Quali sono le migliori fonti di proteine per i corridori stai cercando di addominali?
Pearson consiglia di scegliere proteine che offrano tutti gli amminoacidi essenziali, oltre ad altri nutrienti benefici, tra cui proteine animali magre e proteine vegetali ricche di vitamine e minerali, come il pollo biologico seno, pesce azzurro, uova ruspanti e cibi a base di soia fermentata.
E il grasso corporeo?
Ovviamente, affinché gli addominali siano visibili, i corridori dovranno ridurre il grasso corporeo. Pearson delinea il modo più sano per i corridori di farlo è “ridurre al minimo il consumo di zuccheri, carboidrati raffinati e ricchi di amido e cibi altamente trasformati. Invece di concentrare il pasto su pasta, riso o pane, basare i pasti su una fonte di proteine, alcuni grassi sani e molte verdure.
“Molte persone pensano che per perdere grasso abbiano bisogno di tagliarlo dalla propria dieta – questo semplicemente non è vero! I grassi sani sono una parte fondamentale della nostra dieta, ma assicurati che provengano da fonti giuste, come avocado, olio doliva, noci e semi.
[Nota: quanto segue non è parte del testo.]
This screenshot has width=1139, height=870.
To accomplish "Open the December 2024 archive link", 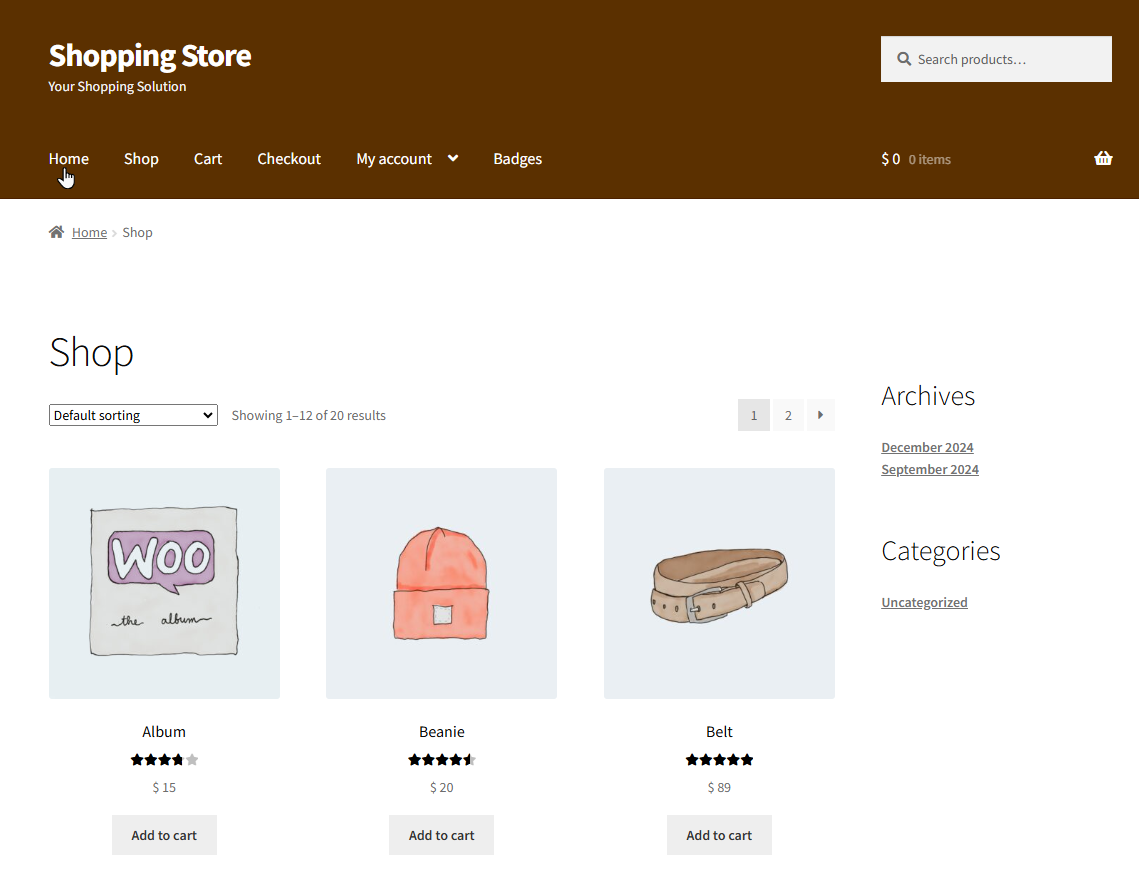I will 927,447.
“Bilanciare i livelli di zucchero nel sangue riducendo lo zucchero e i carboidrati” bianchi “raffinati e assicurandosi che il tuo corpo abbia abbastanza proteine, grassi sani e fibre vegetali assicurerà che il tuo corpo sia più concentrato sulla combustione dei grassi per energia, piuttosto che carboidrati ad accesso rapido.”
Quando si tratta di correre per gli addominali, il trucco è concentrarsi su una buona forma di corsa, il che significa che impegnerai il tuo core mentre corri, spiega Naughton. Inoltre, “la corsa è unottima forma di esercizio cardiovascolare, che in cambio è uno dei modi migliori per ridurre i livelli di grasso corporeo e quindi aiuta a rendere gli addominali più visibili”.